[Stored items]
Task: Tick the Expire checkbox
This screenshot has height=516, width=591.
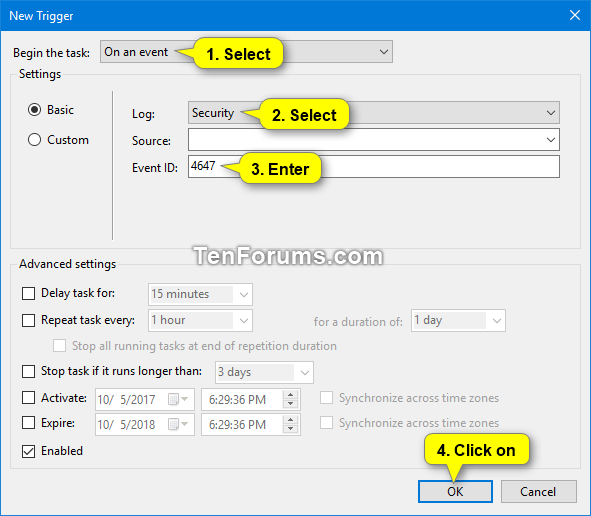Action: [28, 423]
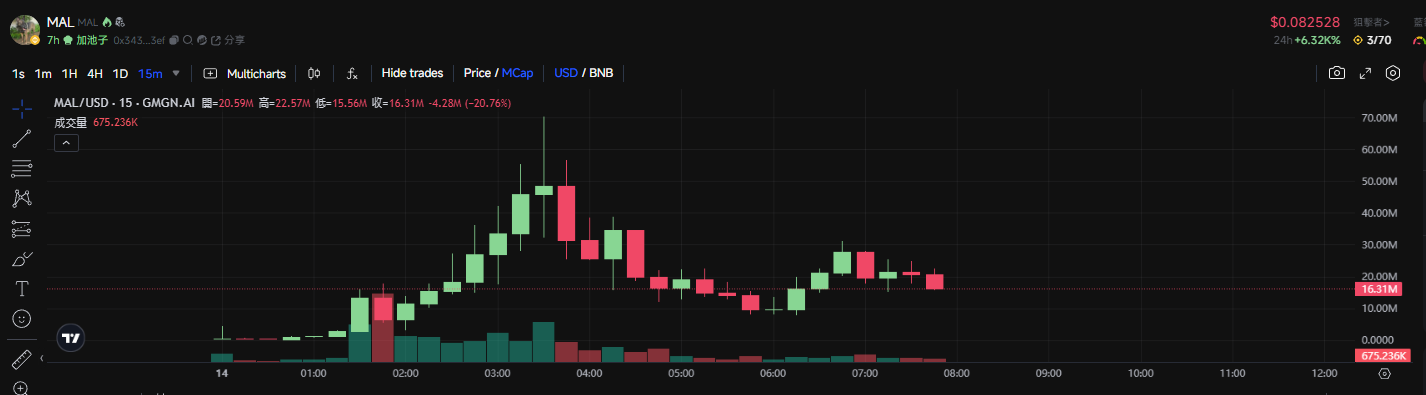This screenshot has width=1426, height=395.
Task: Switch to the 4H timeframe
Action: pos(94,73)
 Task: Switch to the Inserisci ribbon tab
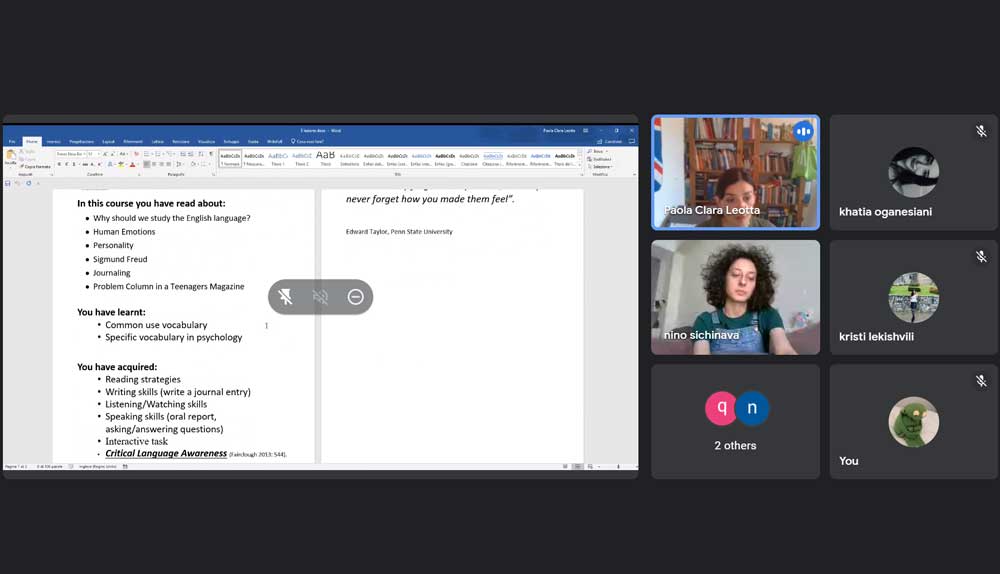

» **YOUR GOAL**
Reproduce every record above exactly, but leave out the pictures.

» **TASK RESULT**
Task: Tick the Expire checkbox
This screenshot has height=516, width=591.
Action: [28, 423]
This screenshot has width=1426, height=395.
Task: Switch to the 4H timeframe
Action: pos(94,73)
 Task: Switch to the Inserisci ribbon tab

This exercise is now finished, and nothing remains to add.